◆ **Objective**
Please put the material below into a JSON list of strings, with one string for each line and any blank lines left out.

◆ **Information supplied**
☆ ☆ ☆ ☆
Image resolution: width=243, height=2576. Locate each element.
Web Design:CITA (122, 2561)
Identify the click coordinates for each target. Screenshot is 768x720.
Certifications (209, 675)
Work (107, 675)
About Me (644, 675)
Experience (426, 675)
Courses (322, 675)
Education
☆ ☆ ☆ ☆
◆ **Result**
[
  "Image resolution: width=243, height=2576. Locate each element.",
  "Web Design:CITA (122, 2561)",
  "Identify the click coordinates for each target. Screenshot is 768x720.",
  "Certifications (209, 675)",
  "Work (107, 675)",
  "About Me (644, 675)",
  "Experience (426, 675)",
  "Courses (322, 675)",
  "Education"
]